### Obiettivo dichiarato A
Secondo il testo sull'Elektra di Strauss, in che anno Strauss compì un viaggio in Grecia?
### Obiettivo dichiarato B
Stampa dal testo sull'Elektra di Strauss il passo che inizia con "Il mito di Elektra" e termina con "cui compare Elettra!".

### Testo selezionato
"""

Il mito di Elektra aveva però appassionato Strauss molto prima dell'incontro con Hoffmansthal: studente ginnasiale, aveva letto la tragedia di Sofocle e ne aveva musicato un coro. Un viaggio in Grecia, nel 1892, lo aveva ancora di più conquistato: amava definirsi "der Griechische Germane", il greco-germanico, e aveva musicato alcuni Melodram - testi recitati ritmicamente su una "base" pianistica - su testi di Goethe ispirati a soggetti classici, come Die Geschoepfe des Prometheus, Le Creature di Prometeo. Non è un caso che fra le testimonianze dell'amore di Strauss per Mozart ci sia la rielaborazione proprio di Idomeneo - l'opera in cui compare Elettra!
Il mito greco tornerà a vivere in modo ricorrente e irregolare nella carriera di Strauss: sarà la rivisitazione quasi borghese del tradimento di Elena, sarà il metateatro di Ariadne, sarà il sereno amore di Danae o la fantasiosa metamorfosi di Daphne, ma non avrà più la veemenza tragica di Elektra, in cui personaggi modernamente alienati e isolati nelle loro individualità, sembrano incapaci di ricnoscersi fra loro, di riconoscere sé stessi e di riconoscere gli dei. Hoffmansthal si ispirò per la sua tragedia, da cui trasse il libretto per Strauss, a Sofocle, rendendo tutto ancora più essenziale: non c'è nulla del "lamento d'usignolo" nell'atteggiamento dell'eroina straussiana, né il delitto di Clitennestra cerca giustificazione nel sacrificio di Ifigenia. Ancora più di Salome è esasperato il protagonismo di Elektra, gli altri personaggi esistono solo episodicamente in funzione di lei, che dopo il breve prologo delle Ancelle entra in scena per non uscirne più. A lei sono riservati i momenti più drammatici e quelli più lirici, sembra che solo lei sia capace di autentici sentimenti, di cambiamenti di stato d'animo e che tutto quello che lei prova sia profondo e autentico. Alla fine della danza frenetica in cui Elektra non ha più bisogno della parola: "Schweige und tanz! -Taci e danza!", l'eroina di Strauss muore? Non è specificato: certo non la immaginiamo sposata a un contadino, come la presenterà Euripide, o moglie di Pilade, secondo altre versioni del mito. L'Elektra di Strauss ha esaurito la sua parabola: quando l'orchestra rievoca il grido "Agamemnon! Agamemnon!", Elektra non esiste più.

"""

### Contenuto del dataset
"""

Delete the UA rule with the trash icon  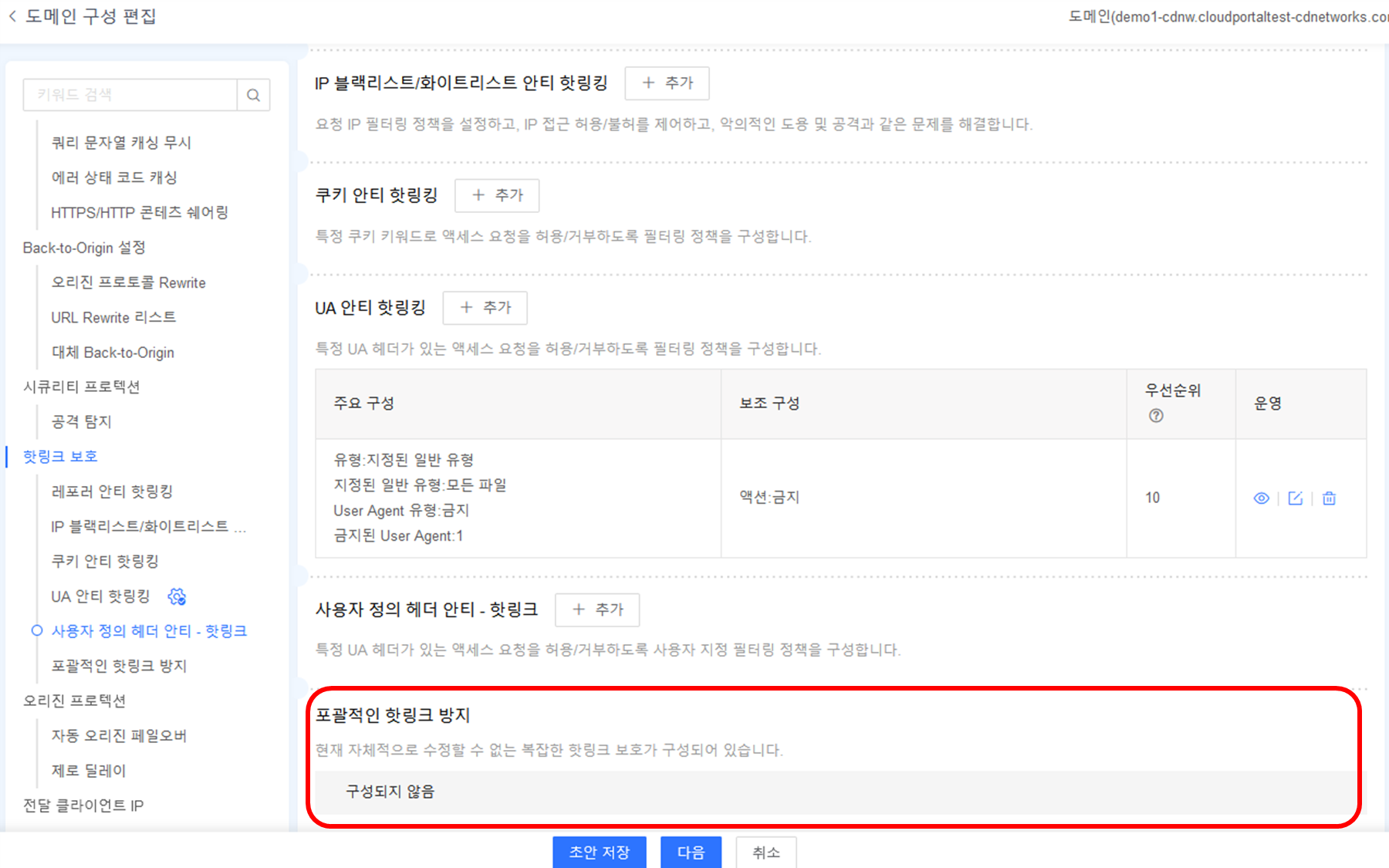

"""

### Risultato A
Nel 1892.

### Risultato B
Il mito di Elektra aveva però appassionato Strauss molto prima dell'incontro con Hoffmansthal: studente ginnasiale, aveva letto la tragedia di Sofocle e ne aveva musicato un coro. Un viaggio in Grecia, nel 1892, lo aveva ancora di più conquistato: amava definirsi "der Griechische Germane", il greco-germanico, e aveva musicato alcuni Melodram - testi recitati ritmicamente su una "base" pianistica - su testi di Goethe ispirati a soggetti classici, come Die Geschoepfe des Prometheus, Le Creature di Prometeo. Non è un caso che fra le testimonianze dell'amore di Strauss per Mozart ci sia la rielaborazione proprio di Idomeneo - l'opera in cui compare Elettra!